• [Exercise requirements]
Reproduce the records below exactly as shown.
[Supplied material]
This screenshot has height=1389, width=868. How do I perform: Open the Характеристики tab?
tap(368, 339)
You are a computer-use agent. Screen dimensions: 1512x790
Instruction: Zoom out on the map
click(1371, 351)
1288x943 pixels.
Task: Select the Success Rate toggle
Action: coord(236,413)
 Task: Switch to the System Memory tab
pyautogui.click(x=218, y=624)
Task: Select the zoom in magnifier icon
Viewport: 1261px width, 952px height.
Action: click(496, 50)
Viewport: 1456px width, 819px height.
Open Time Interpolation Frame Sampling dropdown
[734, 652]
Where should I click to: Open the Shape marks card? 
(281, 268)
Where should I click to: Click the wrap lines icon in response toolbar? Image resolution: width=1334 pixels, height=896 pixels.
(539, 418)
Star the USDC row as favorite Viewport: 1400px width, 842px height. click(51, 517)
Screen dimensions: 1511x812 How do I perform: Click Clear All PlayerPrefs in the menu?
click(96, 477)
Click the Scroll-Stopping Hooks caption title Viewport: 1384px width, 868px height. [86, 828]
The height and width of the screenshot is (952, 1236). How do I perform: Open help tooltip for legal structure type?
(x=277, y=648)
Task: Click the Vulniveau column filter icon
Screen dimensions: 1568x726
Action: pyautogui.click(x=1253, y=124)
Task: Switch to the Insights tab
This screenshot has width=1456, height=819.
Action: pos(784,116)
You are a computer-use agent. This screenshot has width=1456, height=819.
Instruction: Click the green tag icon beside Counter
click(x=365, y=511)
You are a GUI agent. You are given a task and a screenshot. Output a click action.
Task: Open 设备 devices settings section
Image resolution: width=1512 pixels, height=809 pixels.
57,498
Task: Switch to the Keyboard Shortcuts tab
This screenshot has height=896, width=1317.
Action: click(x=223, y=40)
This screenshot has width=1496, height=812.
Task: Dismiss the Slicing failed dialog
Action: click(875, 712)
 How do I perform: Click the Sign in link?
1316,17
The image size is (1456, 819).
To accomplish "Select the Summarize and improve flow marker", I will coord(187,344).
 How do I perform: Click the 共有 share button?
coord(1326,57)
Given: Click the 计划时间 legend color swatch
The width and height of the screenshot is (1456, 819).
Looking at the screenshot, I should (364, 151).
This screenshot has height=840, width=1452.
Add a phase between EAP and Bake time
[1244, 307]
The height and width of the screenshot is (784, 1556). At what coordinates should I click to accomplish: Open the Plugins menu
[/Supplied material]
• [Exercise result]
This screenshot has height=1389, width=868. How do I perform: Open the Характеристики tab?
tap(368, 339)
You are a computer-use agent. Screen dimensions: 1512x790
Instruction: Zoom out on the map
click(1371, 351)
1288x943 pixels.
Task: Select the Success Rate toggle
Action: coord(236,413)
 Task: Switch to the System Memory tab
pyautogui.click(x=218, y=624)
Task: Select the zoom in magnifier icon
Viewport: 1261px width, 952px height.
Action: click(496, 50)
Viewport: 1456px width, 819px height.
Open Time Interpolation Frame Sampling dropdown
[734, 652]
Where should I click to: Open the Shape marks card? 
(281, 268)
Where should I click to: Click the wrap lines icon in response toolbar? Image resolution: width=1334 pixels, height=896 pixels.
(539, 418)
Star the USDC row as favorite Viewport: 1400px width, 842px height. click(51, 517)
Screen dimensions: 1511x812 How do I perform: Click Clear All PlayerPrefs in the menu?
click(96, 477)
Click the Scroll-Stopping Hooks caption title Viewport: 1384px width, 868px height. [86, 828]
The height and width of the screenshot is (952, 1236). How do I perform: Open help tooltip for legal structure type?
(x=277, y=648)
Task: Click the Vulniveau column filter icon
Screen dimensions: 1568x726
Action: pyautogui.click(x=1253, y=124)
Task: Switch to the Insights tab
This screenshot has width=1456, height=819.
Action: pos(784,116)
You are a computer-use agent. This screenshot has width=1456, height=819.
Instruction: Click the green tag icon beside Counter
click(x=365, y=511)
You are a GUI agent. You are given a task and a screenshot. Output a click action.
Task: Open 设备 devices settings section
Image resolution: width=1512 pixels, height=809 pixels.
57,498
Task: Switch to the Keyboard Shortcuts tab
This screenshot has height=896, width=1317.
Action: click(x=223, y=40)
This screenshot has width=1496, height=812.
Task: Dismiss the Slicing failed dialog
Action: click(875, 712)
 How do I perform: Click the Sign in link?
1316,17
The image size is (1456, 819).
To accomplish "Select the Summarize and improve flow marker", I will coord(187,344).
 How do I perform: Click the 共有 share button?
coord(1326,57)
Given: Click the 计划时间 legend color swatch
The width and height of the screenshot is (1456, 819).
Looking at the screenshot, I should (364, 151).
This screenshot has height=840, width=1452.
Add a phase between EAP and Bake time
[1244, 307]
The height and width of the screenshot is (784, 1556). At what coordinates should I click to accomplish: Open the Plugins menu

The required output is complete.